* THE PROBLEM
Scan the entries that follow and give only the number of lines containing "agent".

* Records excerpted from a collection
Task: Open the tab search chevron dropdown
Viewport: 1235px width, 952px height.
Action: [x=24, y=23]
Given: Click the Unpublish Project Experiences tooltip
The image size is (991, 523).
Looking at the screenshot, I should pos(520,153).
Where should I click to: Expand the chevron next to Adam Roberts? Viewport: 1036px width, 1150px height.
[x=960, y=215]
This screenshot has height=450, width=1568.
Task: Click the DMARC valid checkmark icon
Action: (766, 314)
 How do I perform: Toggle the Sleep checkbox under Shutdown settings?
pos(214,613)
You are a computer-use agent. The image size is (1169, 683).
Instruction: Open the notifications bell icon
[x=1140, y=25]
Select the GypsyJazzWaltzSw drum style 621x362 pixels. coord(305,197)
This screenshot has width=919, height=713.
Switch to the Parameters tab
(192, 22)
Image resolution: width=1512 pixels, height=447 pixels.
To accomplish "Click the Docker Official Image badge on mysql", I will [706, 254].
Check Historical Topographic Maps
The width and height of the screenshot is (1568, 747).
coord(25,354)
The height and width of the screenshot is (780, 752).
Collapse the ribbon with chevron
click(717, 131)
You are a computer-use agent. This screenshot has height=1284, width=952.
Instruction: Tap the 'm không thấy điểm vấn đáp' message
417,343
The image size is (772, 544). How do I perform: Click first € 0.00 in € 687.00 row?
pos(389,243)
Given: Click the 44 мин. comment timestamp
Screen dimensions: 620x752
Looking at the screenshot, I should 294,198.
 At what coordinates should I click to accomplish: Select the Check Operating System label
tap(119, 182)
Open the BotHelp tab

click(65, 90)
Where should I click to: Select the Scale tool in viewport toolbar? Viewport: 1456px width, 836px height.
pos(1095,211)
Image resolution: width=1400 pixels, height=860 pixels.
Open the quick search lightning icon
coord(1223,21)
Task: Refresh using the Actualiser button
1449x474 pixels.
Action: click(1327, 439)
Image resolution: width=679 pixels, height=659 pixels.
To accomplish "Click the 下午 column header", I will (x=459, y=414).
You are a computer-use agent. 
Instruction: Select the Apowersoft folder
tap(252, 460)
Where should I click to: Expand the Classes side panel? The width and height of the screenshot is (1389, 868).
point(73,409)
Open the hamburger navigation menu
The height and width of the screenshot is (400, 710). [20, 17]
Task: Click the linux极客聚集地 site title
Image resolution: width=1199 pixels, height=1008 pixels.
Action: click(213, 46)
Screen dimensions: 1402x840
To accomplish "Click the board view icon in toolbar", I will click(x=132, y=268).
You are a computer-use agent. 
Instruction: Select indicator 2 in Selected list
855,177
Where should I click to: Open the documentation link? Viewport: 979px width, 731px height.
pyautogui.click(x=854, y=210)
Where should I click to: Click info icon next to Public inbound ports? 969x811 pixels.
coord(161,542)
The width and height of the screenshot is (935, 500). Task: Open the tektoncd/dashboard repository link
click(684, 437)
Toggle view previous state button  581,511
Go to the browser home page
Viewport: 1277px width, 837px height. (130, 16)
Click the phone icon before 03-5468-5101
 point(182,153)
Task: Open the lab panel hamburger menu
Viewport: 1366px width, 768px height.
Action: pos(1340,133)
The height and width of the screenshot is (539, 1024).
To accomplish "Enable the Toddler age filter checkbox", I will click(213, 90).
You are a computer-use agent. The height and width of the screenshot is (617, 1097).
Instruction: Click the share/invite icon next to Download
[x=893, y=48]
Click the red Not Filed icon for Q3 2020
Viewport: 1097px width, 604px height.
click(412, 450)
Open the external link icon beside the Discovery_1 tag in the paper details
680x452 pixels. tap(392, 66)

* WRITTEN ANSWER
5